Material supplied:
'''
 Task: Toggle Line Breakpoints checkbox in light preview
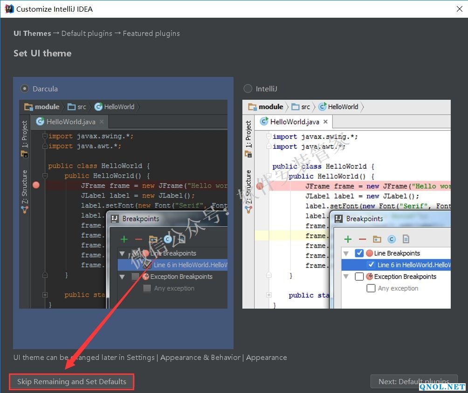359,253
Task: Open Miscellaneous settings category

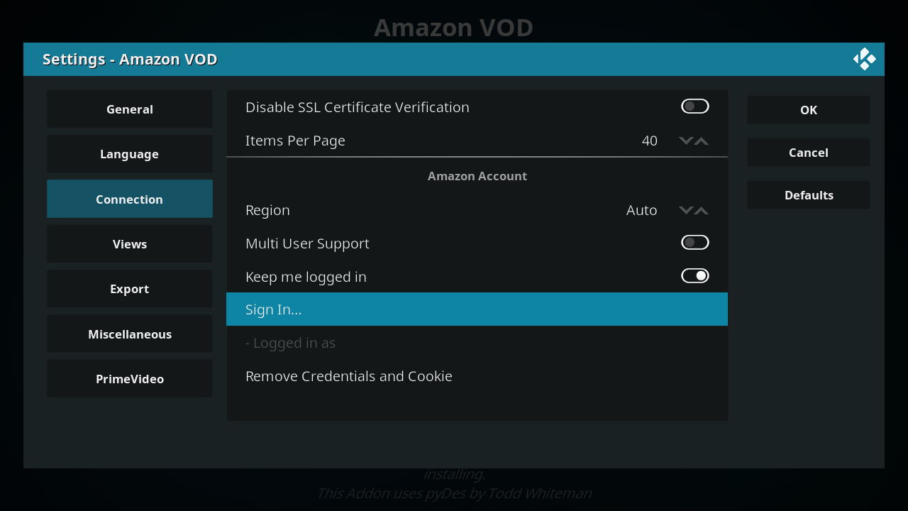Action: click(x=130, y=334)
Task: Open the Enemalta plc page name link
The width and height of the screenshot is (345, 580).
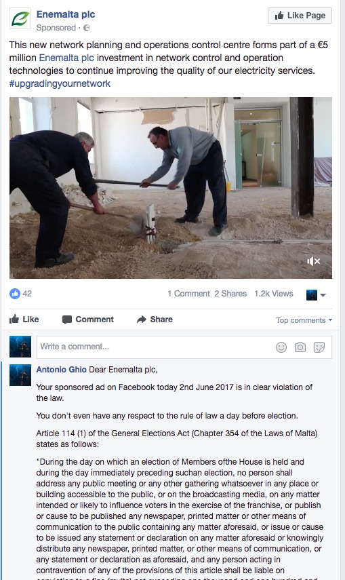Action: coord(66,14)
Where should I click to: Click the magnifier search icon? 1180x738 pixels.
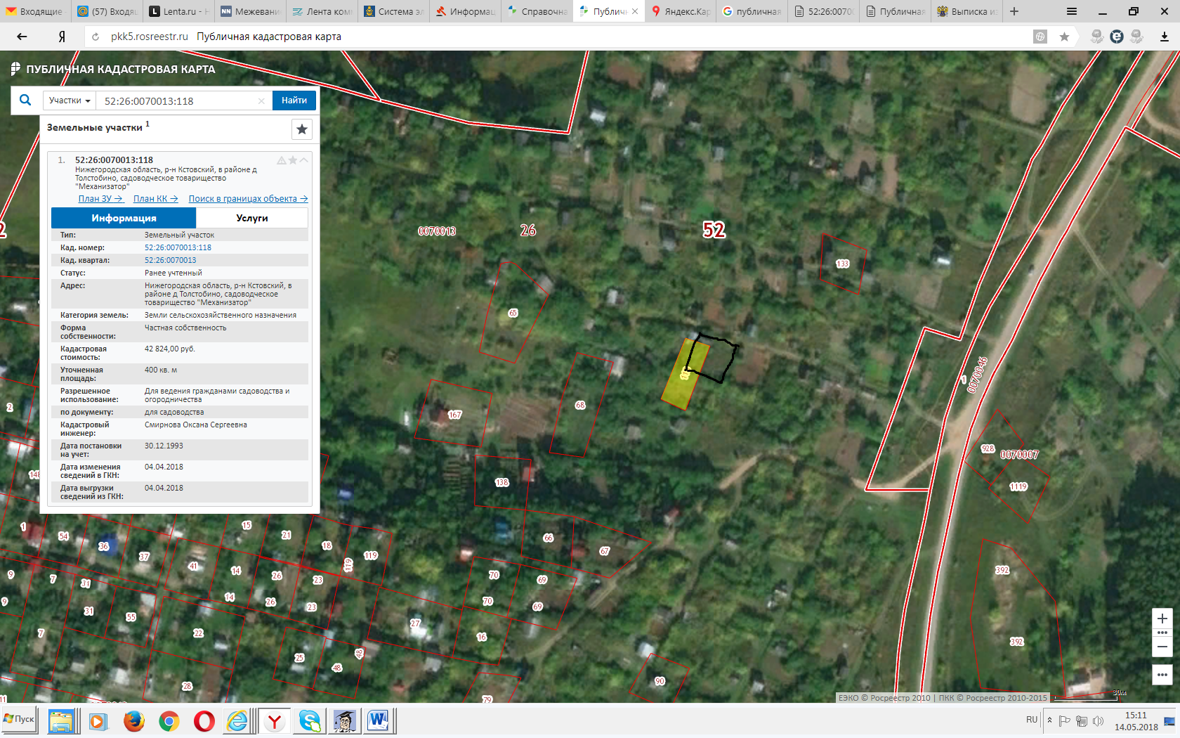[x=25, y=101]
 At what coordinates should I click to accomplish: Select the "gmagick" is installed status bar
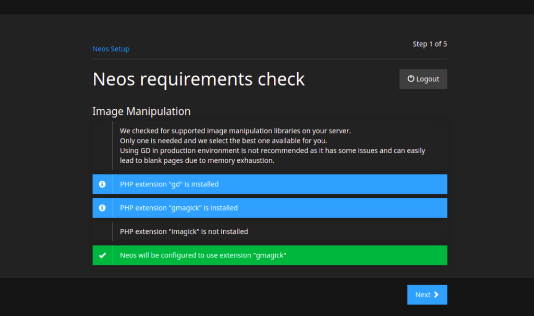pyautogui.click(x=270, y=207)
'''
'''
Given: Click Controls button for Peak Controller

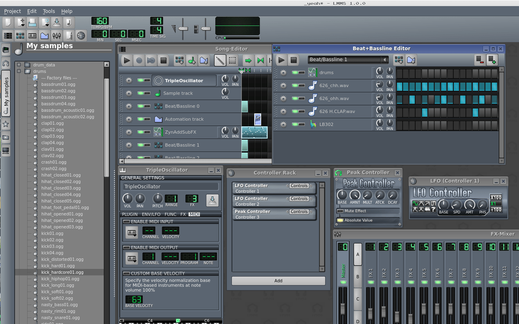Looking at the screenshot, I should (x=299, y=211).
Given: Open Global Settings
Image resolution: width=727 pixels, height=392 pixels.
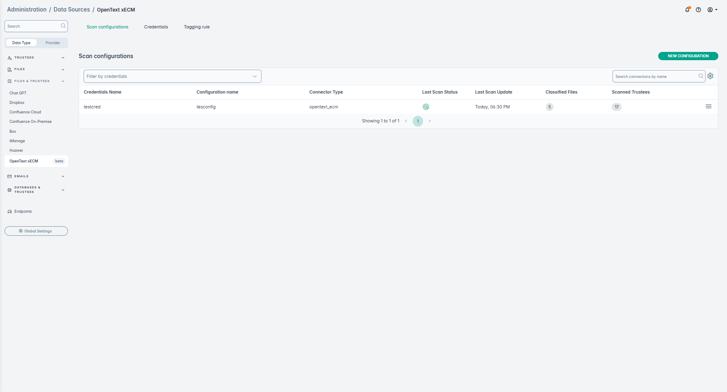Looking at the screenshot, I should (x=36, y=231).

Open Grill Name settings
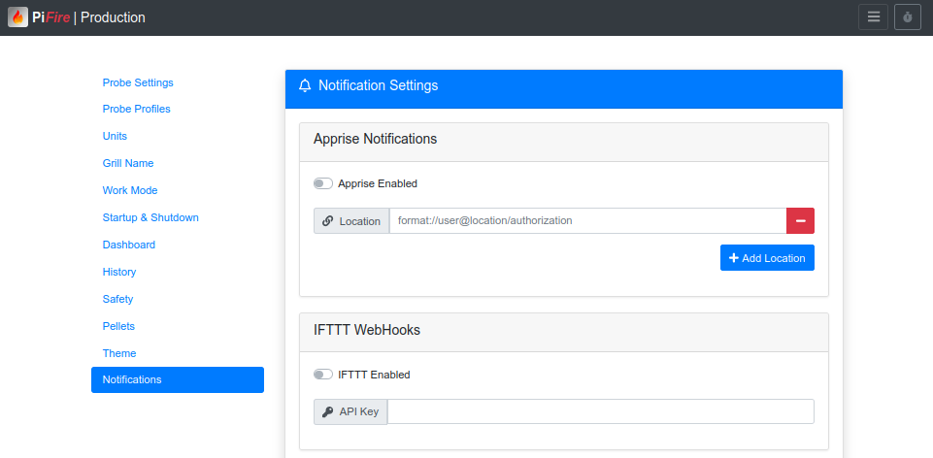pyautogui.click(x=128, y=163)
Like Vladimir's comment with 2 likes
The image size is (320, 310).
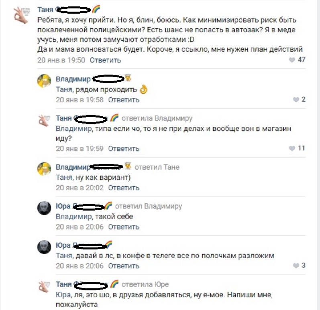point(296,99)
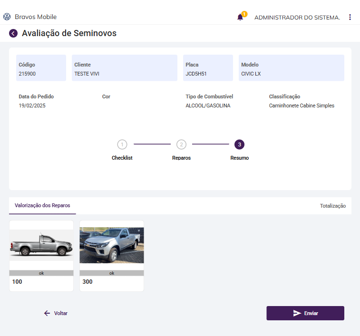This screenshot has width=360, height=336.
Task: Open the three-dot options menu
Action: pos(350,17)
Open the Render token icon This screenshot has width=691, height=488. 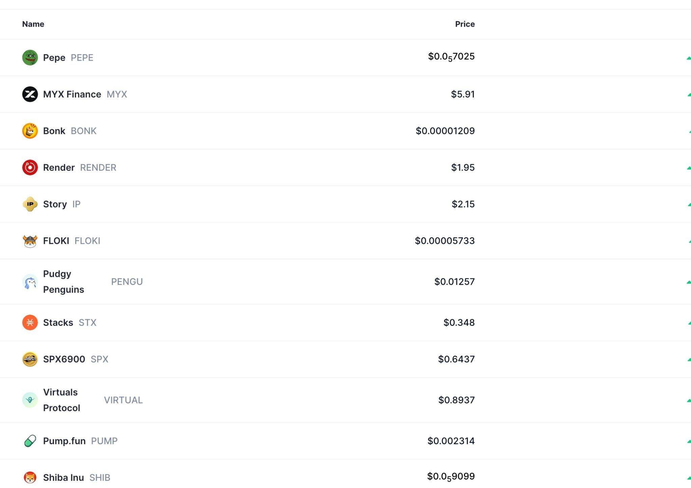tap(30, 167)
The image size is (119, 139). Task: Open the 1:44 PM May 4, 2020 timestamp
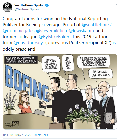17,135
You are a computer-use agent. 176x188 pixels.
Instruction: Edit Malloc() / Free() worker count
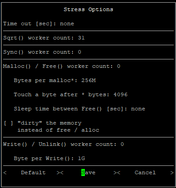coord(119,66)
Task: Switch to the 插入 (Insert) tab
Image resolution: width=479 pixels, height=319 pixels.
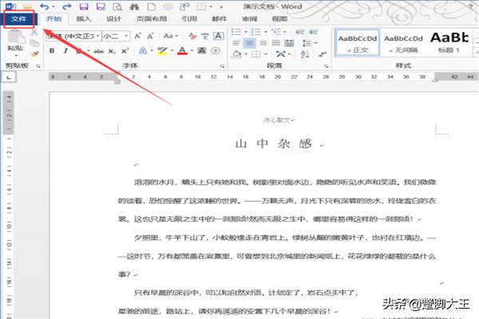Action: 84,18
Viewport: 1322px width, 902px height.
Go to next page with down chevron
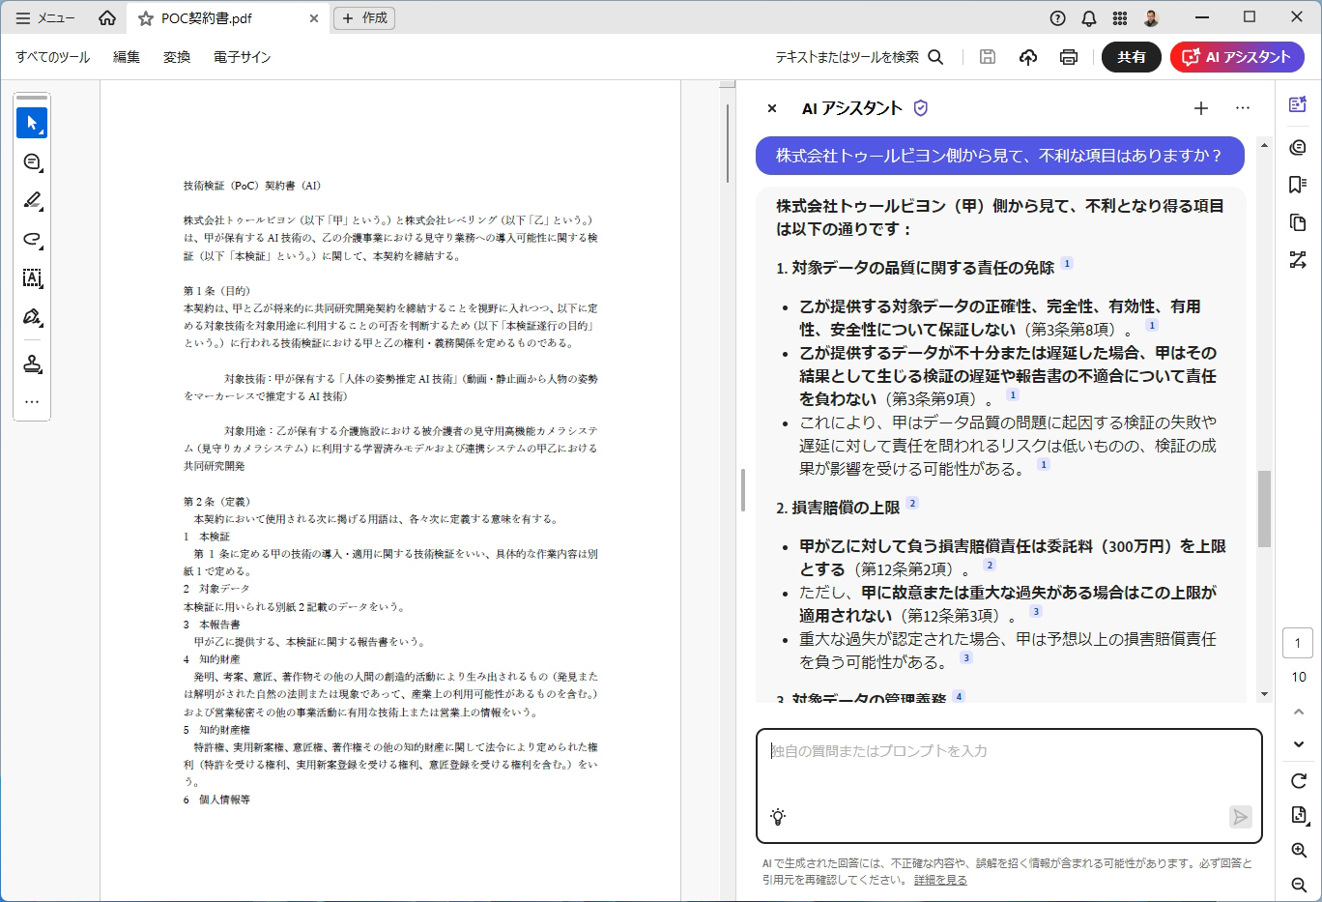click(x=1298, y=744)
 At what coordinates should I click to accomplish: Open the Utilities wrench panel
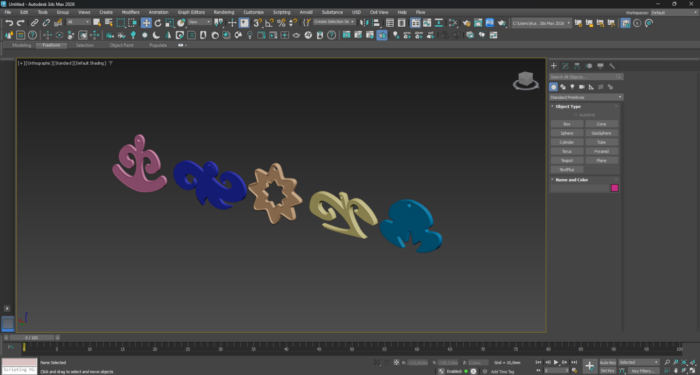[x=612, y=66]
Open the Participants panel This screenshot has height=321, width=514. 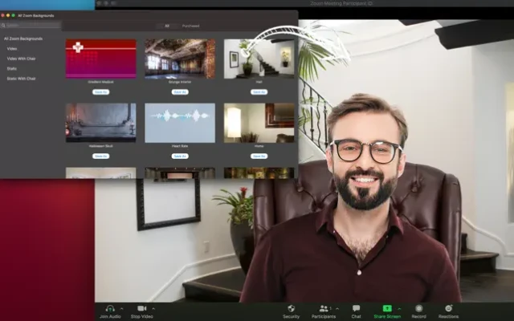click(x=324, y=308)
'''
'''
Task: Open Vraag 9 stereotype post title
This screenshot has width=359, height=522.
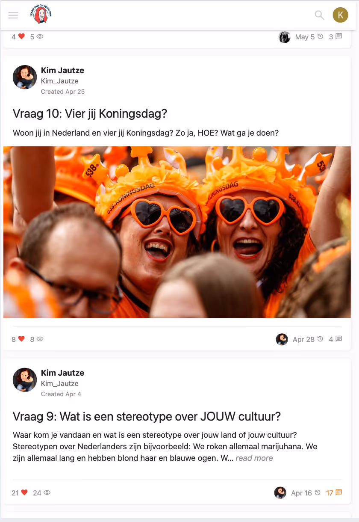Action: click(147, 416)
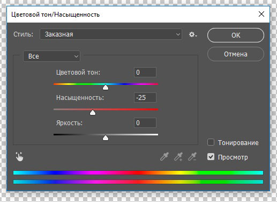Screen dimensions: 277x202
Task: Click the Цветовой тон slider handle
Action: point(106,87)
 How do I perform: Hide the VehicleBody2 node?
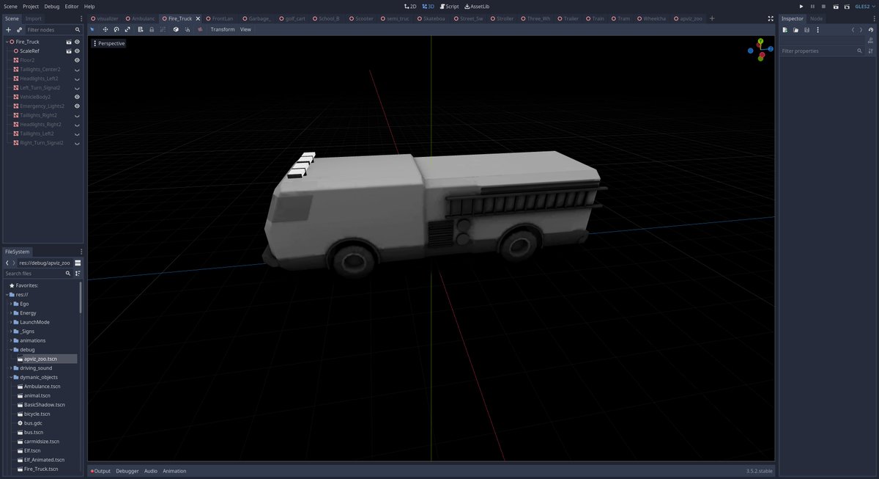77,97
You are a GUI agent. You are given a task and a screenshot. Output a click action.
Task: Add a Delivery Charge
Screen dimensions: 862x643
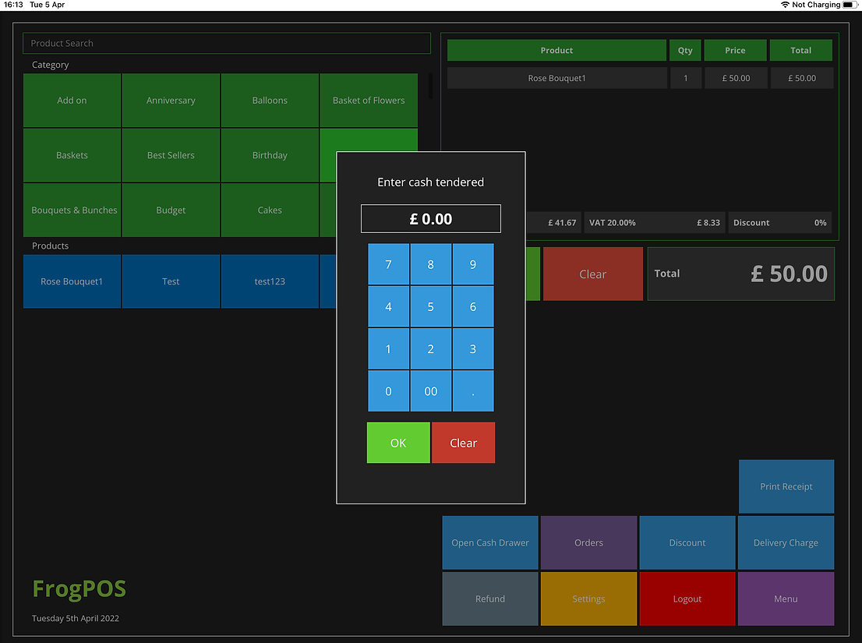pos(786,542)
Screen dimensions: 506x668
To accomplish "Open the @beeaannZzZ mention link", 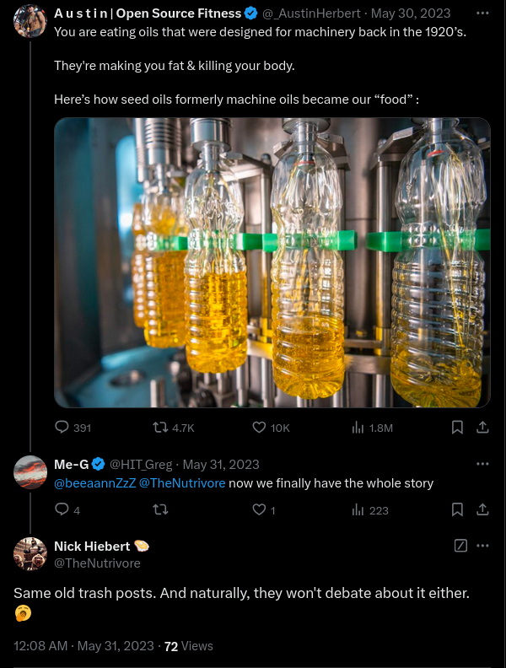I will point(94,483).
'''
Work request: Among the lines of the data above, find those with the word "agent" and show them.

Solution for this problem:
You are a computer-use agent. 176x188 pixels.
You are a GUI agent. You are given a task and a screenshot. Output a click action.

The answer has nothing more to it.